Aim of the exercise:
Reproduce exactly the lines from the line containing "pixels, height=609 pixels." through the end of the records below, including both ends, and nothing else.

Records from a data source:
***
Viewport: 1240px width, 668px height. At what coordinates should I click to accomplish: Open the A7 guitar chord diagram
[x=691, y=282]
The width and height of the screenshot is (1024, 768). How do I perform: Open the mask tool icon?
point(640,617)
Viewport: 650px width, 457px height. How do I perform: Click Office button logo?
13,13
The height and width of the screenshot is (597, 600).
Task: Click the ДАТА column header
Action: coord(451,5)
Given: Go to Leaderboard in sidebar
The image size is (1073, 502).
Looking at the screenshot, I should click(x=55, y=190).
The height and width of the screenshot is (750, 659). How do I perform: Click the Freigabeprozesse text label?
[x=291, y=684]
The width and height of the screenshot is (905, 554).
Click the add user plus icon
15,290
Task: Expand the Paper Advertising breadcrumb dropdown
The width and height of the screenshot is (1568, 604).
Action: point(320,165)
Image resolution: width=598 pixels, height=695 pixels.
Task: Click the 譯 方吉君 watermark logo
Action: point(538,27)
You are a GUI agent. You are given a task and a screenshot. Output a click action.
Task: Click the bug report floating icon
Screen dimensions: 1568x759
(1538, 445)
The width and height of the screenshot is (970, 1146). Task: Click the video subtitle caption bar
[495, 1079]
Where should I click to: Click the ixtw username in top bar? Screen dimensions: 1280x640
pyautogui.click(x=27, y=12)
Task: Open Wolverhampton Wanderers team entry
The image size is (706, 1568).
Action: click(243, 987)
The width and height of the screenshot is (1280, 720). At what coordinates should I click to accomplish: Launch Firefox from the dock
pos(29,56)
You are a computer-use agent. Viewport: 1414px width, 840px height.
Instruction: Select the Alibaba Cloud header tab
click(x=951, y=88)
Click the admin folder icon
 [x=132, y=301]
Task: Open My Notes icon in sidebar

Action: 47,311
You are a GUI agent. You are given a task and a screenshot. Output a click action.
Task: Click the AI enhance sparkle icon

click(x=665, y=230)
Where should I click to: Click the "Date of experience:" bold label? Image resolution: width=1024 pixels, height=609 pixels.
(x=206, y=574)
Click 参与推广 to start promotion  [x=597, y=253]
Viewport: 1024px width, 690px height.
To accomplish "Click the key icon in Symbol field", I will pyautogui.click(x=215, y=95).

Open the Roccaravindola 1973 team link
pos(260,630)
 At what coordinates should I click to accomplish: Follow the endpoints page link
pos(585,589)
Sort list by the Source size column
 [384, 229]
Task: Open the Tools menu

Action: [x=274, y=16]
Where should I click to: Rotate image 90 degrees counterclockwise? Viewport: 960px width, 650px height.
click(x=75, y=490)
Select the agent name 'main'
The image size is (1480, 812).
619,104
***
Exercise output:
Where should I click to: Click the "Date of experience:" bold label? Image resolution: width=1024 pixels, height=609 pixels.
(x=206, y=574)
Click 参与推广 to start promotion  [x=597, y=253]
Viewport: 1024px width, 690px height.
To accomplish "Click the key icon in Symbol field", I will pyautogui.click(x=215, y=95).

Open the Roccaravindola 1973 team link
pos(260,630)
 At what coordinates should I click to accomplish: Follow the endpoints page link
pos(585,589)
Sort list by the Source size column
 [384, 229]
Task: Open the Tools menu

Action: [x=274, y=16]
Where should I click to: Rotate image 90 degrees counterclockwise? Viewport: 960px width, 650px height.
click(x=75, y=490)
Select the agent name 'main'
The image size is (1480, 812).
619,104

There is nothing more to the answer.